17 Apr The Fine Line Between Ambition and Delusion
My generation has always been told we could be anything we wanted to be, do anything we set our minds to. Some say this has led to overconfident, entitled individuals who expect everything to be handed to them. While I don’t think it has quite reached that level, I do think a more happy medium may be appropriate. So what are we supposed to tell our kids when they ask us if they can be President, or an astronaut, or a professional athlete?
Instead of telling our kids how great they are at everything regardless of its truth, maybe we should be a little more honest with them. Do they not deserve to be told the truth? Let’s face it, the first few weeks on American Idol are full of delusional children of enabling parents.
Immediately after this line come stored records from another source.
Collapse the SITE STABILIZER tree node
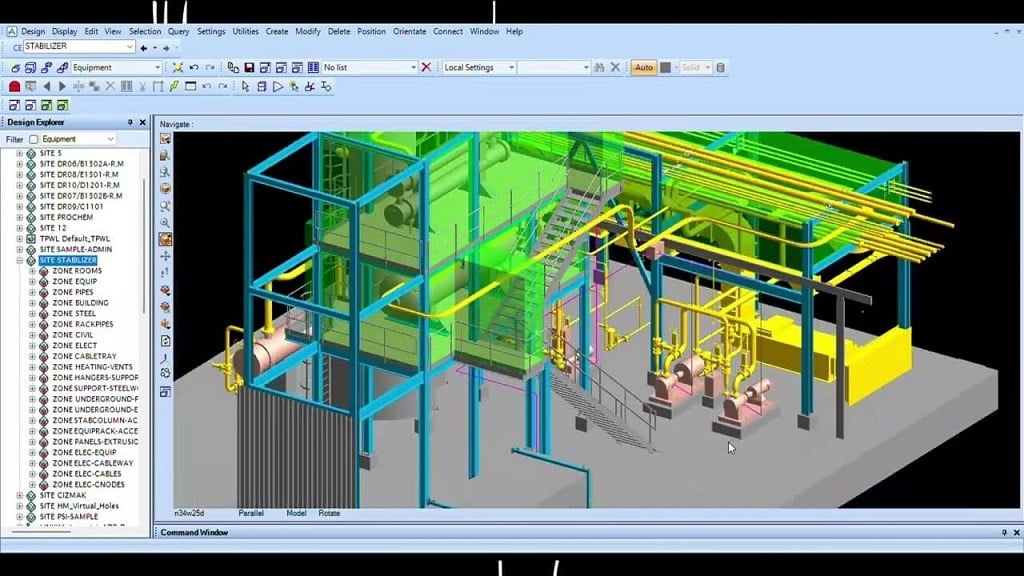This screenshot has height=576, width=1024. 20,259
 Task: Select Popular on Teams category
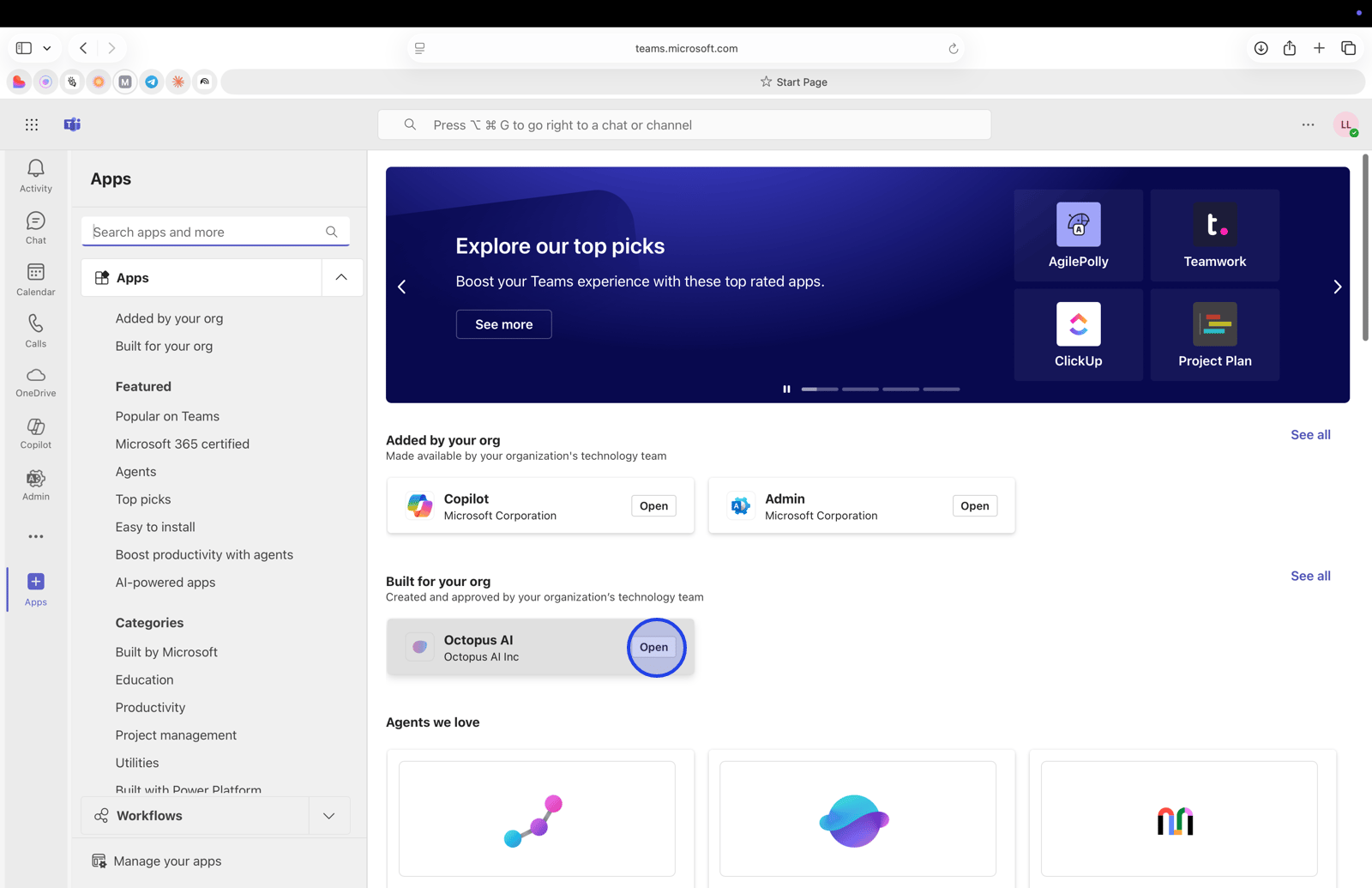pos(167,416)
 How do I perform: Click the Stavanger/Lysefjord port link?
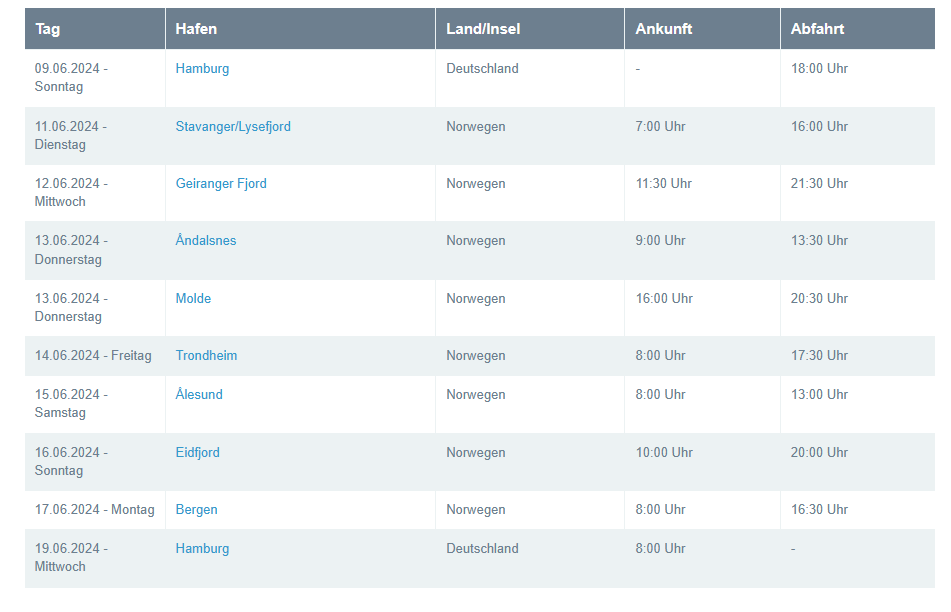[x=233, y=127]
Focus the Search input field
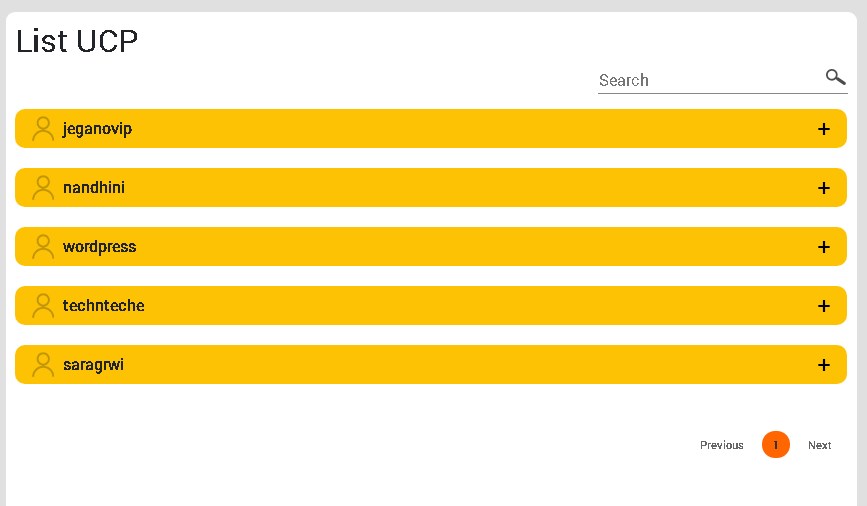Screen dimensions: 867x506 pos(711,80)
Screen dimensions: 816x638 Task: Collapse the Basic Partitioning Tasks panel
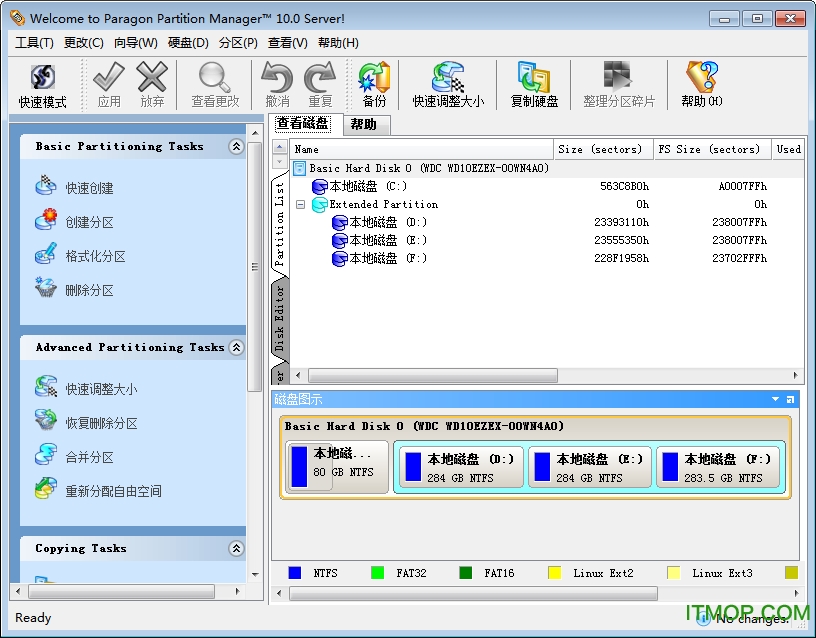(x=236, y=147)
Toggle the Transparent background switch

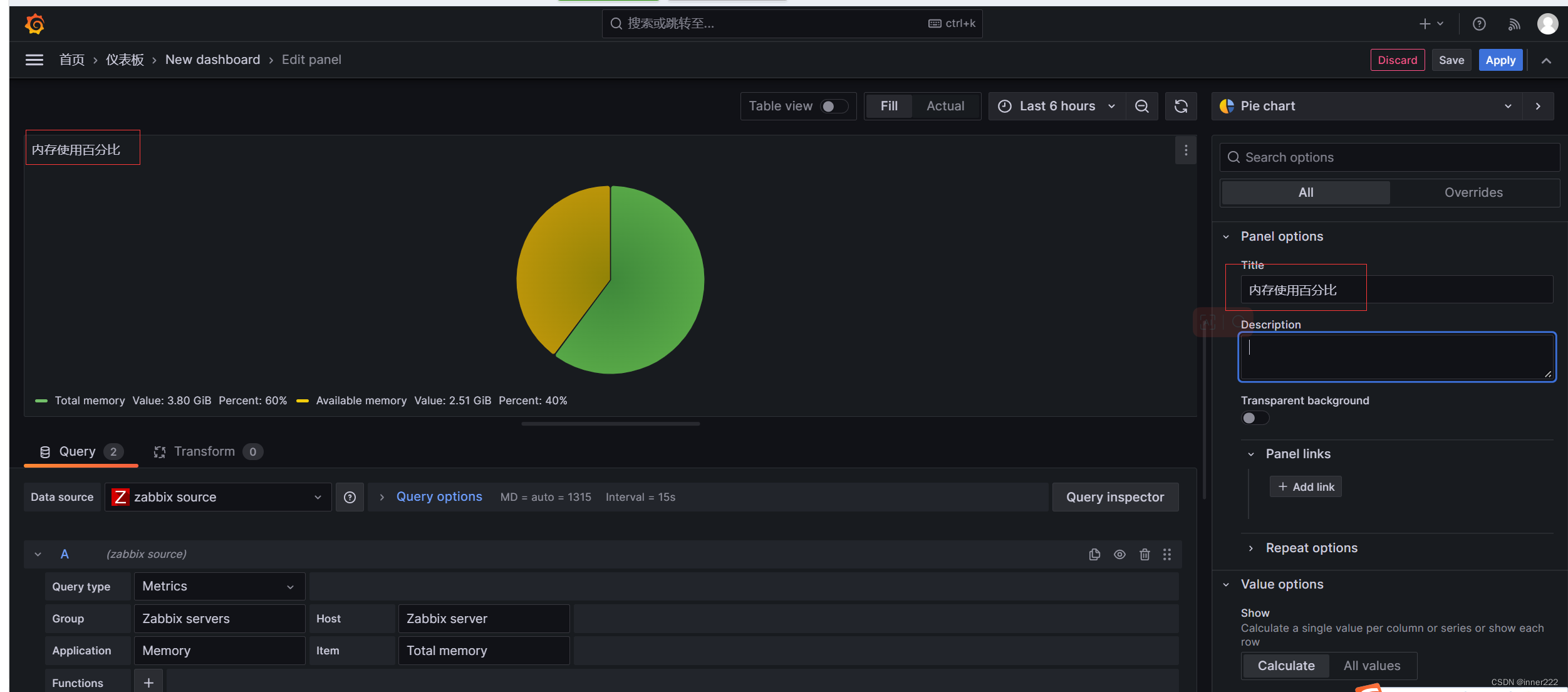coord(1253,418)
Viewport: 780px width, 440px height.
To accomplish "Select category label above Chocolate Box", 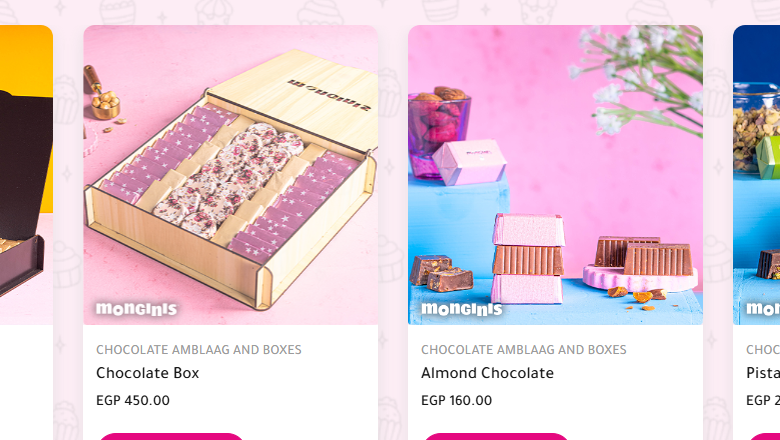I will 199,350.
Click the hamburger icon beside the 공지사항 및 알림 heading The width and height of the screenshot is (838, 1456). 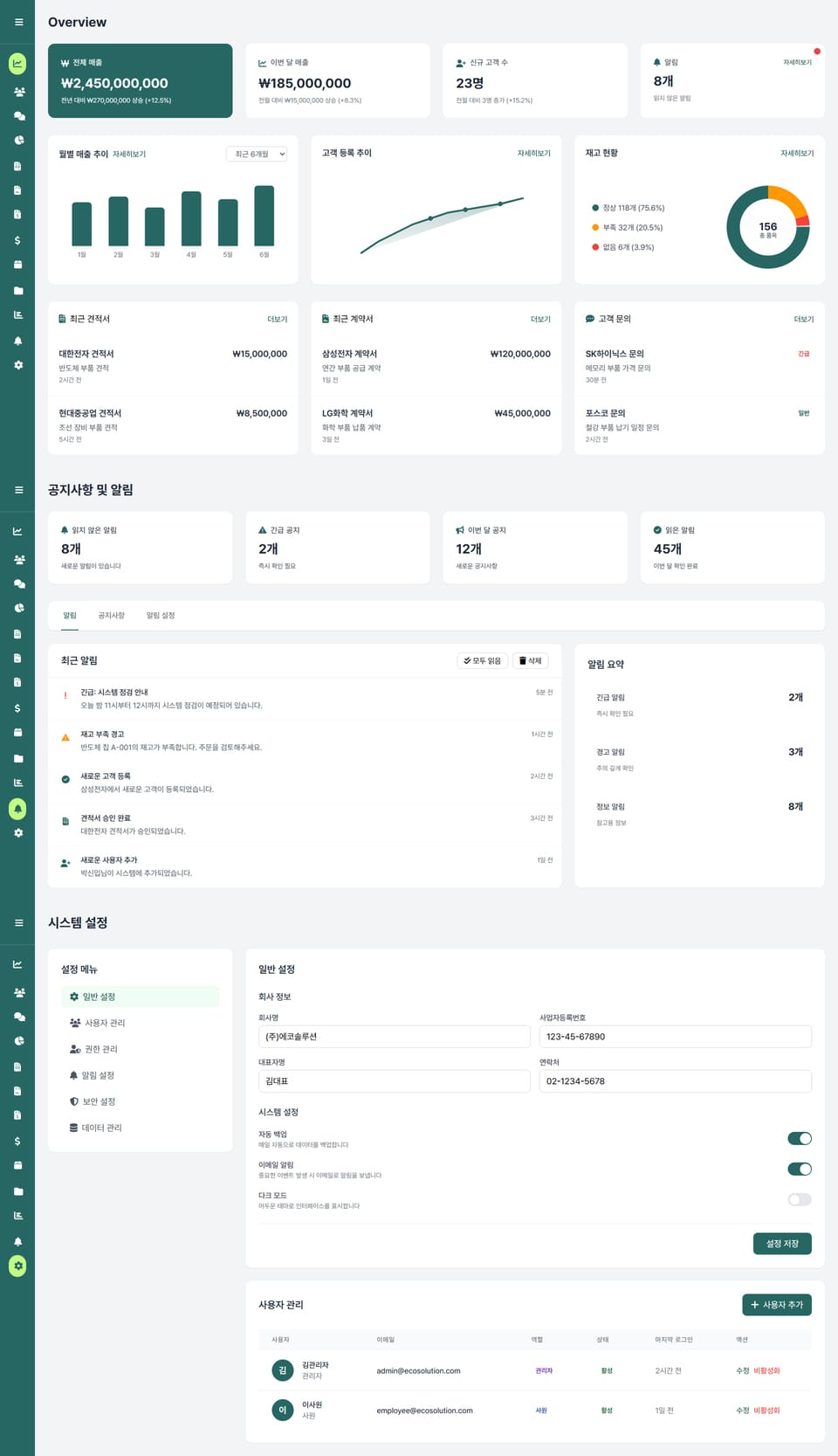(18, 490)
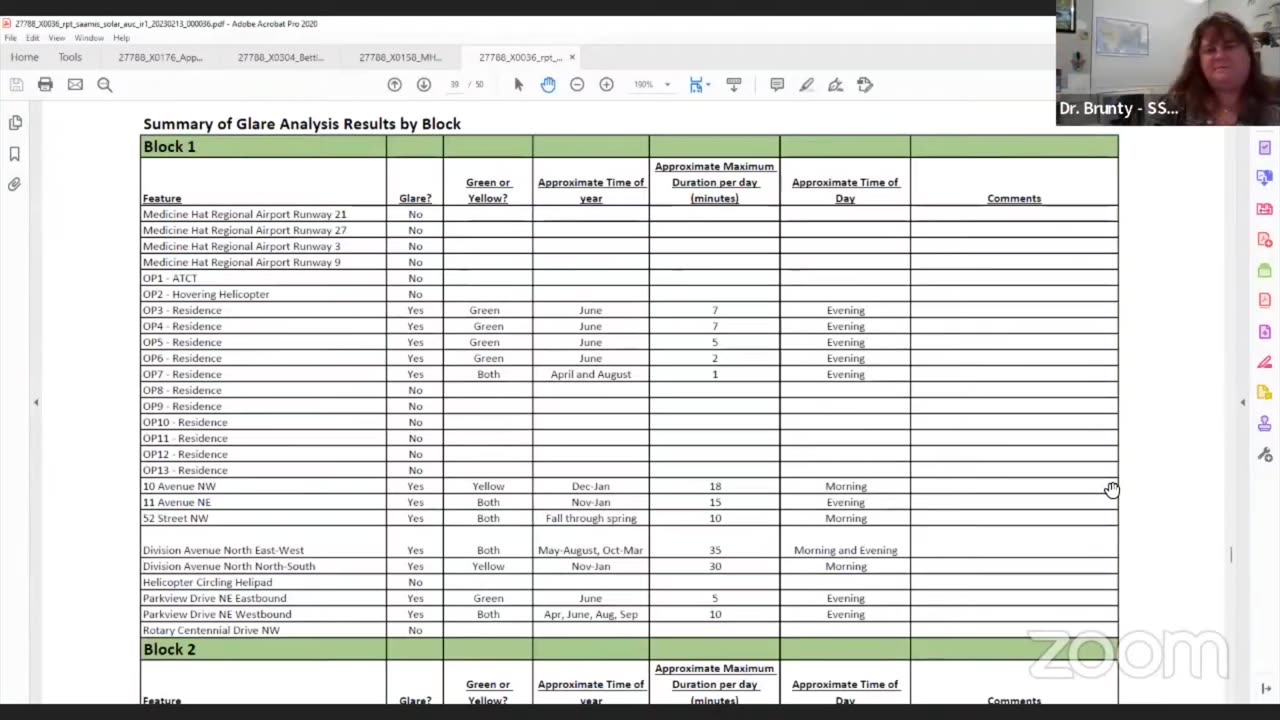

If you constantly tell your children they are good at everything, or that it’s good enough just to participate (the participation ribbon may be the downfall of my generation), than why should they strive to be better?
So what should a parent do? Well, my little one is less than 9 months old, but I am already thinking of how to handle these situations. I think it obviously depends on their age, the older they get the more honest you are with them. You can praise your child for a job well done without telling them they are the best. You can still help them to become better by telling them if they want to be better they need to practice. You would be doing your child a disservice if you do not prepare them for the real world, if they think they are good at everything than they may not take criticism well, or have a very good work ethic.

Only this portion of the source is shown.